**DOCUMENT SEGMENT**
T. “This is from Amigo Koike6, he is an illustrator.”
D. “Amigo, in Spanish, is his name?”
T. “Yes, yes, yes…”—he says: so, so, so—“it’s a nickname. It was inspired by the greeting”—in Japan, amigo sounds like hello, it is used as a greeting—.“I also bought it at his exhibition. Amigo-san is the president of an association of illustrators.”
D. “I get the impression that you buy a lot of art.”
T. “Well, we like to go see exhibitions and we buy some works together. It’s something we like to do. But more than fifty percent of what you’re going to see today was bought by Nat-chan.”
As I look around the interior of the apartment, which is much larger and less conventional than I imagined, I remember the houses and buildings that I saw earlier on the way to the cafeteria.
D. “From what I read on your blog, you always lived in this area, right? You moved back to your mom’s house a few times, but always in this area.”
T. “How do you know that?”
D. “You wrote it! And Google Maps. What do you like about this area? It is very quiet, an area of houses.”
T. “I’m stuck on the Chūō Line,” he says, referring to the fast train line. The railway network is so important that, on the pages of local real estate, you can search for apartments by filtering the train line you prefer. “I feel like I have to stay in this zone, it’s something spiritual. On the other hand, in the future I would like to live abroad. I don’t feel any reason to leave this area, but if the possibility arises of living in a new place, I could do so.”
Tomoki is a self-taught artist. In Japan, to study art at a private university, in addition to having money or taking out a student loan, it’s mandatory to pass a rigorous admission exam. In 1998 Tomoki enrolled in the Musashino Art Academy preparatory course. The following year he finished high school and failed the admission exam to the historic Tokyo University of the Arts (Geidai), which only one out of forty students manages to enter every year according to what another artist told me. At this moment the real adventure begins for Tomoki. He decides to go on a trip and in an hour he has everything set up: he takes a sleeping bag and his drawing kit. He travels his country from one end to the other "hitchhiking" and gets into more than two hundred cars between Aomori Prefecture and the island of Okinawa.. By 2011, he has counted about three thousand portraits. Later he settles six months in Adelaide, Australia. In his blog he says that he drew almost every day of his stay there.
D. “I also read that during those years you were an assistant to the manga artists Usamaru Furuya7. How was that experience?”
T. “Usamaru was an art teacher at the high school I attended and became a professional artist while he was working there.”
D. “What did you do for him?”
T. "I was his first assistant, I was in charge of the backgrounds of the stories, I never painted characters. He works with a technique called trace, it doesn’t take much skill to use it.”
D. “Did you like that job?”
T. “Let’s say manga is something that I wouldn’t choose. He wanted me to stay and live and work in his house, but that didn’t interest me, so I quit. Usamaru draws all day, except for the thirty minutes that he goes for a walk. His goal was to surpass the famous Osamu Tezuka (1928–1989)”—on this side of the world, we know him as the creator of the android child Astro Boy8 —, “it was very hard work and at one point I got tired.”

**EXERCISE SET**
a) Answer these questions about the interview with Tomoki, one answer per line and marked the same way:
(i) Which train line does Tomoki say he is stuck on?
(ii) In what year did Tomoki enroll in the Musashino Art Academy preparatory course?
(iii) Which part of the stories was Tomoki in charge of as Usamaru Furuya's assistant?
b) Carry on the interview with the self-taught artist Tomoki, starting after his remark about getting tired of the work for Usamaru Furuya.

**STORED RECORDS**
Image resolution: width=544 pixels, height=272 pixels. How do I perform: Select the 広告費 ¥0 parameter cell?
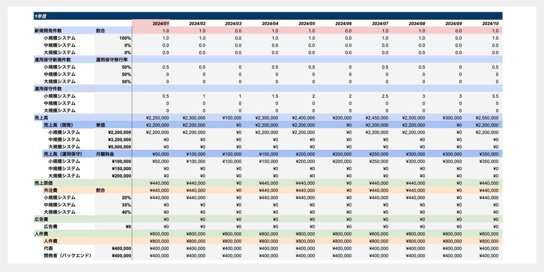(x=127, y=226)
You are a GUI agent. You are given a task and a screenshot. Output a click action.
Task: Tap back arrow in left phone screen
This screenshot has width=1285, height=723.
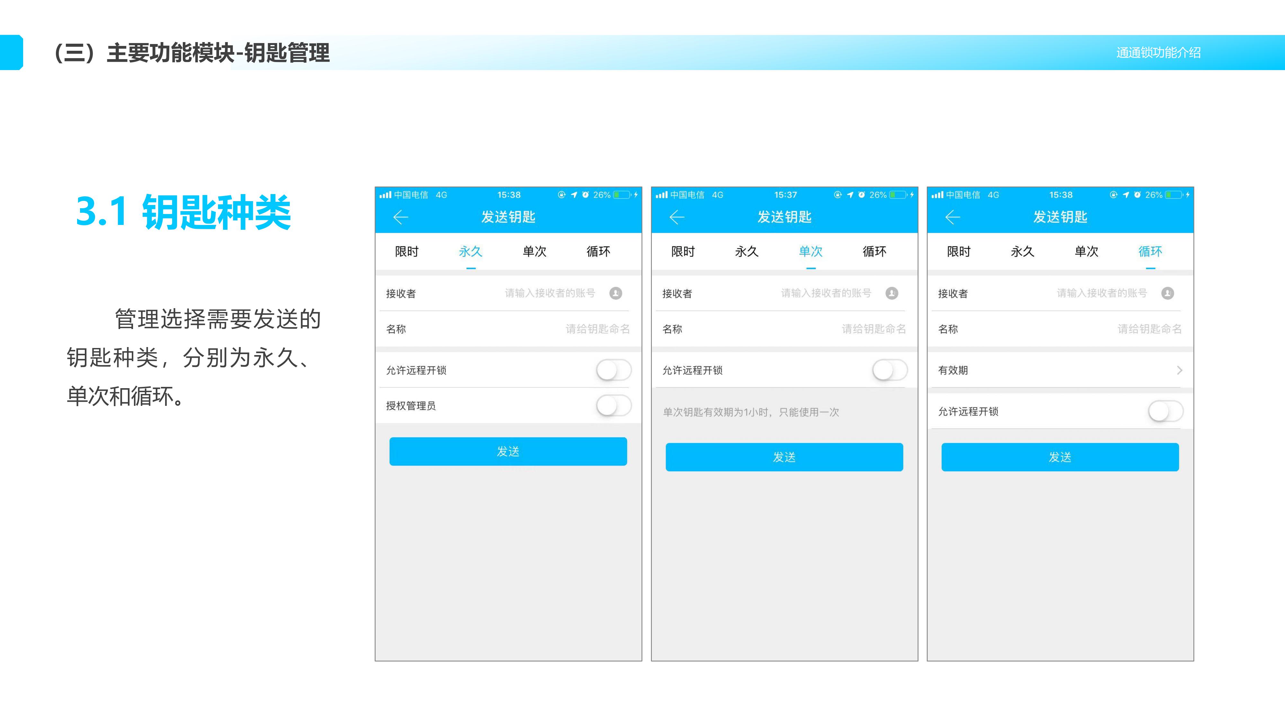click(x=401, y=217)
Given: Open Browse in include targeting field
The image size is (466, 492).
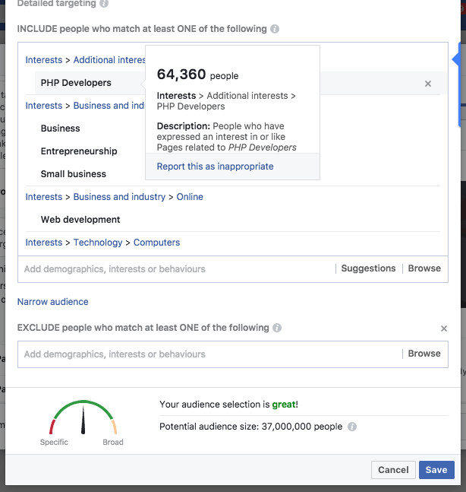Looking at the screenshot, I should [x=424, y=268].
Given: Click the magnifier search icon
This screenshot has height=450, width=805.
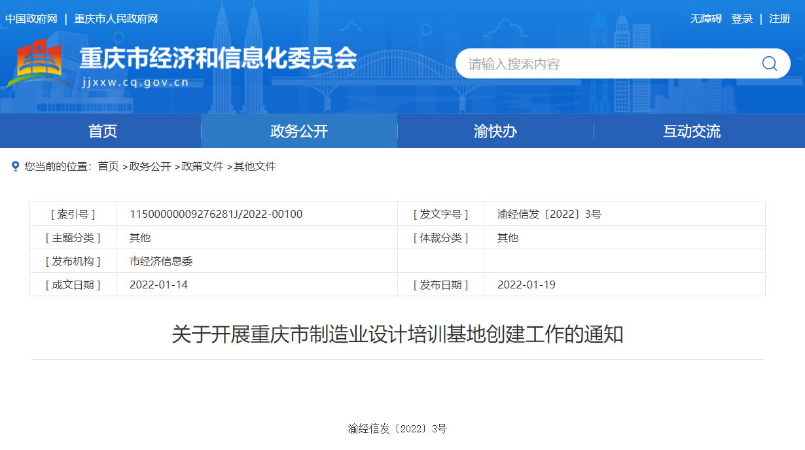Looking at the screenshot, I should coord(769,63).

**THE RESPONSES**
a)
(i) The Chūō Line
(ii) 1998
(iii) The backgrounds

b)
We go back to the collection. On a low bookshelf in the hallway, packed with books and diaries, there are various small objects and dolls.
T. “I have these two works by Meriyasu Kataoka (1985 -),”9 he says, pointing to two stuffed dolls with accessories.
D. “Ah, yes, she is quite famous, isn’t she?”
T. “Well, I don’t know if she’s famous, but she has thirty thousand followers on Instagram, and she exhibits outside of Japan as well.
D. “I loved the exhibition ‘Doll house’, when she celebrated the 10° anniversary of her career at the Yokohama Doll Museum, in which she turned the museum's doll collection into stuffed animals. Does this pair of dolls represent the two of you?”
T. “No, it’s not us, it’s Meriyasu and her husband. She is a very good friend of mine. I won them by playing ‘rock, paper, scissors’ at her wedding. I was the master of ceremony for the wedding’s afterparty.”
D. “I must confess that, a year ago when you sent me some pictures of your collection and I saw Meriyasu's stuffed animals, I thought, ‘what is this?’ I was very surprised, and I had to investigate a bit to understand. Then I also remembered that in Japan it´s common to see in the street a surprising number of adults, not only young people, carrying little stuffed toy keychains in their bags. And in an interview Meriyasu says about it: “Even middle-aged men attach them to their backpacks. I think everyone is really just holding back from a life with stuffed toys. (laughs) Stuffed toys say things that you can’t say yourself, and even people who find it difficult to make conversation can feel at ease with a stuffed toy on their lap, as if it compensates for their weaknesses. Stuffed toys may not be necessary for mentally strong people, but when I’m a bit anxious, having a stuffed toy nearby puts me at ease. It’s really amazing that even though they look cute, they’re also dependable. It reminds me that they have an invisible power”.10
T. “This other one is a piece that we created together as ‘Adadel’. I made the ceramic body, and she made the stuffed head,” he says, holding up a free version of a kokeshi doll11.
D. “I was wondering what Adadel was.”
T. “Adadel is an accident” (laughs). When he says funny things like that, he always makes it serious, as if concentrated.
D. “But what is it? A brand?”
T. “It is Meriyasu and I doing art works together. It is a common project that we have had for years, since 2013. We would like to do it more often, but now we are both very busy.”
D. “I see. We also have this small terracotta image, with a little face.”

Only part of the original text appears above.